In September, Congress approved a measure to train and arm Syrian rebels and assist Iraqi forces as those groups fight to recover major swaths of both nations lost to ISIL at an ever increasing pace up until America’s recent involvement. That same week, though, Pres. Obama reiterated to troops at an Air Force base in Florida that he would “not commit you . . . to fighting another ground war in Iraq.”

Pentagon top brass now say that the option remains on the table, however, in spite of an ongoing campaign that so far has consisted of a coordinated, multi-national campaign led by and large by the US.

“Just over 800 strikes to date” have targeted ISIL this year, Dempsey testified, and 1,400 American troops have already been deployed to either Iraq or Syria where another 1,500 personnel will soon arrive to assume military advisory roles.
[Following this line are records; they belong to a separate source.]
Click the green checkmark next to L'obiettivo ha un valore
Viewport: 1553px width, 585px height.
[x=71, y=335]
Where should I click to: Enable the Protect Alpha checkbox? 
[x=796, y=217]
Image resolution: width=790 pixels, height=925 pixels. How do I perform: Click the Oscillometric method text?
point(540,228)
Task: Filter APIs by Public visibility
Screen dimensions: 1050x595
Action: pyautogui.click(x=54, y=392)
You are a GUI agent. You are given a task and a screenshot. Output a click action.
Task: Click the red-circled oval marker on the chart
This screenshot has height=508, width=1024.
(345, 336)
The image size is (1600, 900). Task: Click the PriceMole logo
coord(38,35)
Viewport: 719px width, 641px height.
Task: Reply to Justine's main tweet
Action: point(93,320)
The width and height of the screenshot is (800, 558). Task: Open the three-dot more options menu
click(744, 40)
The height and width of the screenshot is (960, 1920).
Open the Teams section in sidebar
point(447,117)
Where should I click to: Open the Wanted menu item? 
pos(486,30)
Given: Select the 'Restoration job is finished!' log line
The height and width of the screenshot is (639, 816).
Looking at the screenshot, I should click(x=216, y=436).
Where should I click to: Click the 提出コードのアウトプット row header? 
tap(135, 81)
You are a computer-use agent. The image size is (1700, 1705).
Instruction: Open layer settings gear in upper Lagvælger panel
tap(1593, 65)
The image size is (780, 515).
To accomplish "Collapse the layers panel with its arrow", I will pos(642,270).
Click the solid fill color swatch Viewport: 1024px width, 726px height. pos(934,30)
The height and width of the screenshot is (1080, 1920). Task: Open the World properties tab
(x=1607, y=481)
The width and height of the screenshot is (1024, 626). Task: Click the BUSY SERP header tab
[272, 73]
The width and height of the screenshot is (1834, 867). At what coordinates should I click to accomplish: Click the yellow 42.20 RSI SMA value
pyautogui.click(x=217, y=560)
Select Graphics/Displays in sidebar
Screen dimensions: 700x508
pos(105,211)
Twelve nations are directly participating in those airstrikes, Hagel added, and the US is currently in the process of construction two new advise-and-assist centers and four bases to train local fighters.

According to Dempsey, core ISIL membership now consists of upwards of 18,000 extremists, with perhaps 31,000 militants in all fighting alongside those forces — a number that suggest the size of the group has not ballooned beyond expectations in recent weeks.

Nevertheless, the threat of ISIL “is significantly worse . . . that [anything] we’ve seen before,” Hagel said at the hearing. “Not just in Iraq, but in the Middle East.”


Chairman of the Joint Chiefs of Staff Gen. Martin Dempsey (AFP Photo/Brendan Smialowsky)

“In Iraq, much more needs to be done to achieve political reform. But we are seeing steps in the right direction,” Hagel explained of the situation there. With regards to Syria, Defense officials and lawmakers alike expressed frustration over the military’s inability thus far to successfully combat the Islamic State as relationships between the Obama administration and that nation’s leader, Bashar Al-Assad, remain as icy as ever.

“Our strategy in Syria will demand time, patience and perseverance,” Hagel said. “We cannot accomplish our objections in Syria all at once.”

“I think it’s also clear that Assad, because of how he has governed, has brought this astounding instability on himself, on his people on his country, and it has allowed groups like ISIL, Al-Nusra, Al-Qaeda . . . [and] other terrorist organizations to be strengthened for obvious reasons,” Hagel added. “But just alone, dealing with Assad,” he said, is “not going to put ISIL back in the box.”

“You could change Assad today and that’s not going to change all the dynamics quickly certainly in Syria. But who are you going to replace Assad with? And what kind of army would take on ISIL?” he asked.